Der achtundsechzigjährige Kanadier Barney Parnofsky blickt auf sein Leben zurück, die drei Ehen, die Sturm-und-Drang-Zeit im Paris der frühen Sechziger, verstorbene Freunde, leichtfertige Eheschließungen, künstlerische Ambitionien - und einen reichhaltigen Fundus über die Zeit angehäufter Feinde, allen voran Initmus Terry McIver, dessen erfolgreiche Autobiographie sich insbesondere Barneys Verfehlungen widmet. Parnofsky selbst hat viel Geld mit Schund-Fernsehserien gemacht, und er hadert neben der Einsamkeit hauptsächlich mit zwei Dingen: Dem vermeintlichen Mord an seinem besten Freund Boogie, von dem er zwar freigesprochen wurde, der ihm aber über dreißig Jahre anhängt wie ein Furunkel am Gesäß - und der Tatsache, daß ihn Miriam, seine dritte Frau, verlassen hat - der einzige Mensch, der ihm je wirklich etwas bedeutet hat. Parnofsky ist nicht gerade ein Altruist, sondern ein saufender, spitzfindiger, gemeiner, lustiger, verfressener Kerl, der pausenlos dicke Zigarren raucht und seine Widersacher mit überaus komischen anonymen Briefen traktiert.

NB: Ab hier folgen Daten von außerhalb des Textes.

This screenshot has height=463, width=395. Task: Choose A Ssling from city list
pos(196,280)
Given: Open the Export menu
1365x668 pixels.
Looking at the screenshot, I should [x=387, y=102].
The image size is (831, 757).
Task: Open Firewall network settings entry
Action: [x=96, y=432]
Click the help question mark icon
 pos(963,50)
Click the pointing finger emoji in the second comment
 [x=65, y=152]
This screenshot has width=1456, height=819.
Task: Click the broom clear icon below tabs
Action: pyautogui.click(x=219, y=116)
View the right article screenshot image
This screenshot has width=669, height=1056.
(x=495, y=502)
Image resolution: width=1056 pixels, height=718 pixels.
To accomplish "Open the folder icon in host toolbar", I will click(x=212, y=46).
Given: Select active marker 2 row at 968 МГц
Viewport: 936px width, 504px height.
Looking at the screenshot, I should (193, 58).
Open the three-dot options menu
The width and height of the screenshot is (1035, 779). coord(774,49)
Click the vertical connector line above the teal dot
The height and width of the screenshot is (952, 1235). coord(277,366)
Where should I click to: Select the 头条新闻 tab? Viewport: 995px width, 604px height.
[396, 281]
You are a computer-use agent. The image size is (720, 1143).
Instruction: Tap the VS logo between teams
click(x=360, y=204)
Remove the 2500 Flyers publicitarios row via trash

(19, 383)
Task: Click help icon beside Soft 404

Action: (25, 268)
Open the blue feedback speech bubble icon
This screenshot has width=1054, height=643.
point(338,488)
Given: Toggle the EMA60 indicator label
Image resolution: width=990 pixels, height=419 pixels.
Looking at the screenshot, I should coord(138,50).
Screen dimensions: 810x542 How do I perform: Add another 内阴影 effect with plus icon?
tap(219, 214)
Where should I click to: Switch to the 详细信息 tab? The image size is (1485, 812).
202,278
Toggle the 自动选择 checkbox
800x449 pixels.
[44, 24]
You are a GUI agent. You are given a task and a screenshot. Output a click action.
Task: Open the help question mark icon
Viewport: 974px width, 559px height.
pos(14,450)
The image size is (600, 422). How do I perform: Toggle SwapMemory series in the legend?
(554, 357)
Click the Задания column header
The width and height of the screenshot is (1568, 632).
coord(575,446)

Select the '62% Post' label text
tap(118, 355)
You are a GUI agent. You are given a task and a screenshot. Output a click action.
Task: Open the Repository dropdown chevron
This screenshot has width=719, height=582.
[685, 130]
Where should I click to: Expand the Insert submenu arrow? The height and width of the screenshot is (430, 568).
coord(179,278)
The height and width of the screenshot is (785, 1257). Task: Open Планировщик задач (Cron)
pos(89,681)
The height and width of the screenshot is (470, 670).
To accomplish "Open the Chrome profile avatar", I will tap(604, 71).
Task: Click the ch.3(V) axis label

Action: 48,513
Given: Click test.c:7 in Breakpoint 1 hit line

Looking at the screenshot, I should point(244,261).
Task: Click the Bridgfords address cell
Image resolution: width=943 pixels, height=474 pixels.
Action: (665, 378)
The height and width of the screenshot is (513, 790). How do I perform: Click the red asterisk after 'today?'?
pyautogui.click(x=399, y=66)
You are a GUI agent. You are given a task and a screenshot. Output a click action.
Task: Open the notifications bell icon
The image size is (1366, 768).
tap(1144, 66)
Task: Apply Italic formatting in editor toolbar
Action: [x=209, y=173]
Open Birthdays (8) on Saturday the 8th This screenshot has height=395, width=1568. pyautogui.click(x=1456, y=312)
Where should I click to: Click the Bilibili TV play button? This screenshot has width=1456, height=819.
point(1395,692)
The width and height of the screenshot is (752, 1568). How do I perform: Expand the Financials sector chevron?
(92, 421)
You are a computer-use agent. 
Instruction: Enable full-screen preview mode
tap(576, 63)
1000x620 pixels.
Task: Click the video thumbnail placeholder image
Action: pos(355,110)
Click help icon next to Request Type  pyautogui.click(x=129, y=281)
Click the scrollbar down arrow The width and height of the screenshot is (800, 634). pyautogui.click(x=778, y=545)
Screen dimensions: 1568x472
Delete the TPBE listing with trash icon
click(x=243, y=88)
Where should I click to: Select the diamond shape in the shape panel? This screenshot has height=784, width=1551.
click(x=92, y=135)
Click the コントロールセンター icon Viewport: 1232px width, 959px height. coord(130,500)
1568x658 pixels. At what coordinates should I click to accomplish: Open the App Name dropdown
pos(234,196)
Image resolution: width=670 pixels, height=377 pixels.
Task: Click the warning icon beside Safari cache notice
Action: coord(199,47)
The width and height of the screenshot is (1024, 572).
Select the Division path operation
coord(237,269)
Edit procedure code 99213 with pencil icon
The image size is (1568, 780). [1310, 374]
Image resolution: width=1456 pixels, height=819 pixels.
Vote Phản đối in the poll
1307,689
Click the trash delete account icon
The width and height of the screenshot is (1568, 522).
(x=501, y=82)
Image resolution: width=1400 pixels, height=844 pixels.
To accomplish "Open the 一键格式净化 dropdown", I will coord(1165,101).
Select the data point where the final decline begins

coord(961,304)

Der schreibende Barney hat Alzheimer im Frühstadium; die Lebensgeschichte ist gespickt mit Gedächtnisaussetzern, die sich mit Beschönigungen (Originaltitel des Buches: "Barney's Version") abwechseln. Mit Dutzenden Fußnoten hat Parnofsky-Sohn Mike das Manuskript korrigiert - eine stilistische Feinheit, die dem Buch eine sehr persönliche, anrührende Note verleiht.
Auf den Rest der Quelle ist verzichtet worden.